What to produce | If a line below includes the string "computer", copy it.

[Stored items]
· · · · · · ·
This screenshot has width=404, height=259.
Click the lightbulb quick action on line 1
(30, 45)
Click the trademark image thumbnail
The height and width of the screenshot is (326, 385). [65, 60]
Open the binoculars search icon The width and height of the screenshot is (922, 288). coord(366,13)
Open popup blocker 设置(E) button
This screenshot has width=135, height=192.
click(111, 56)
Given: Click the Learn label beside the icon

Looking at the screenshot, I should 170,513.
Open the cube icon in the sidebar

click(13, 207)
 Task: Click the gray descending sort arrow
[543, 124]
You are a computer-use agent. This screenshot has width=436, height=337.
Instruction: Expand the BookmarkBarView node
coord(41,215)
· · · · · · ·
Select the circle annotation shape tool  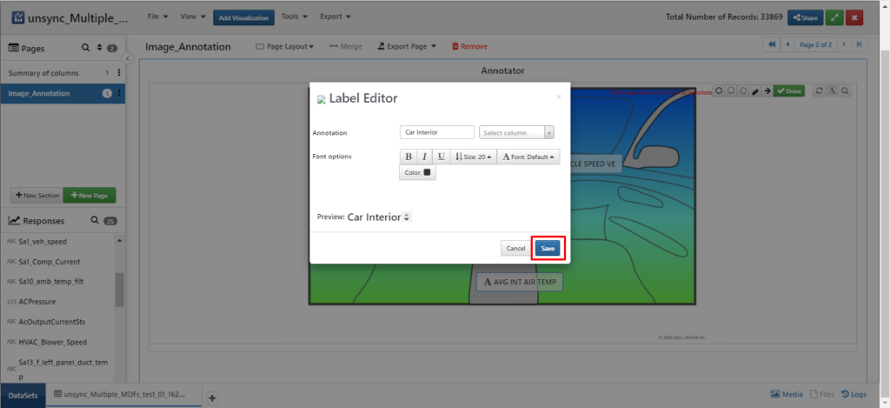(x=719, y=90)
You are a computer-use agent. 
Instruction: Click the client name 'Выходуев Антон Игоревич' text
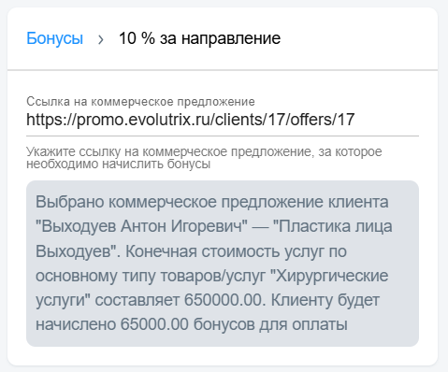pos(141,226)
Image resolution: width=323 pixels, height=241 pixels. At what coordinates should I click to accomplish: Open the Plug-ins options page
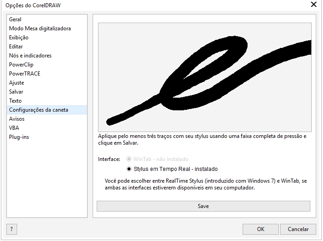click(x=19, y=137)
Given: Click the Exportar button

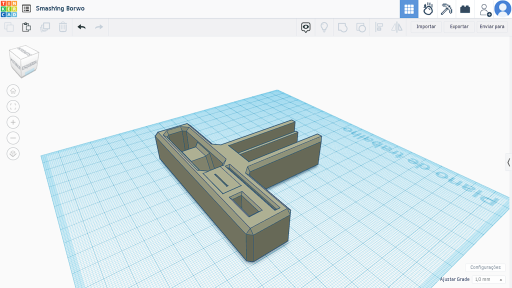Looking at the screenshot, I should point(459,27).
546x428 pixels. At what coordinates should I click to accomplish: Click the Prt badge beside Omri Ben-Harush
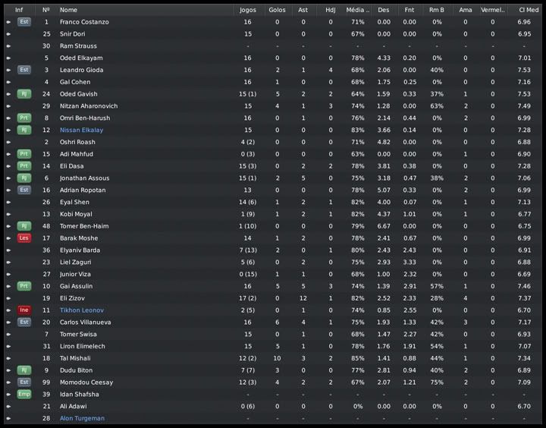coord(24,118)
· · · · · · ·
Expected answer |
You are a computer-use agent. This screenshot has width=436, height=337.
You are a computer-use agent. 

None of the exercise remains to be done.